■ **Given instruction**
Rewrite the lines below as a Markdown table with two columns, No. and Line. Number each row and leave out any blank lines.

##### Data entries #####

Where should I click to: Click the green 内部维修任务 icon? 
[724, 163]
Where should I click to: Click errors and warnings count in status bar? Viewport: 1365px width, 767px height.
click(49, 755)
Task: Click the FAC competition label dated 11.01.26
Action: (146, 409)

#####

■ **Response for this exercise**
| No. | Line |
|---|---|
| 1 | Where should I click to: Click the green 内部维修任务 icon?  |
| 2 | [724, 163] |
| 3 | Where should I click to: Click errors and warnings count in status bar? Viewport: 1365px width, 767px height. |
| 4 | click(49, 755) |
| 5 | Task: Click the FAC competition label dated 11.01.26 |
| 6 | Action: (146, 409) |